McCarthy, the State Department, and other political officials also enforced the idea that homosexuality was a moral corruption and individual failure; discrimination against such ‘perverts’ was thus presented as a “necessary evil” in order to ensure the safety of those considered ideal citizens (namely, those who embodied white, cisgender and heteronormative, middle class, nuclear family dynamics). As these political figures continued to push the ideology of queerness as a moral abnormality, other industries, such as film and television and other private sectors, began to follow suit. Soon, the entertainment industry prohibited depictions of “perceived moral corruption” (common slang for homosexuality), and limited overt depictions of divergent sexualities in film and television. By limiting depictions of homosexuality on mainstream networks, queerness was hidden even further from the eyes of straight America, who continued to define them as a secretive cultural ‘other,’ not to be trusted or believed.
Of course, queer activists, screenwriters, and producers were determined to tell their stories, often creating media that hinted at the idea of homosexuality rather than stating an actor or character’s queerness explicitly. Filmmakers relied on the current perceptions of queerness, creating unfortunate caricatures of stereotypical LGBTQ+ individuals and an echo chamber of ideas. Audiences were influenced by films and governmental policy, and films were influenced by the common perception of queerness– a self-perpetuating cycle that came to create the flamboyant, effeminate, and extravagant gay personalities still maintained in media portrayals today.

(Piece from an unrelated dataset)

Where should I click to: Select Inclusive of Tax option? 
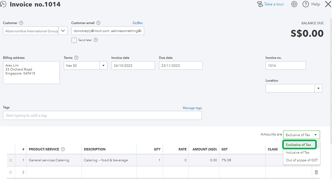click(x=297, y=152)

Fear of abandonment, persecution, and homophobic violence persists within the queer community today; the lack of queer representation in federal government has limited queer mobility; the disregard for queer life in the ‘50s and ‘60s contributed to the lack of response to the AIDS crisis of the 1980s; queer art and culture is still widely misunderstood and underrepresented; the list goes on. Much of cultural perception of queerness is still heavily influenced by original depictions of queerness in the media, and continues to evolve– recently, we have seen the extreme sexualization of queerness and laws to restrict it emerge in more states than one can count. And, despite the strength and duration of the Lavender Scare, most Americans have never heard of it. One reason, perhaps, is that it allows Americans to falsely believe that queer individuals have been liberated and our struggles are now obscure– both of which are certainly not the case. It is my hope that in spreading knowledge and awareness of the Lavender Scare and queer trauma, we as a community can begin to heal unseen wounds together, and emerge as a stronger, more powerful queer liberation movement that politicians such as McCarthy, Peurifoy, and Eisenhower never dreamed possible.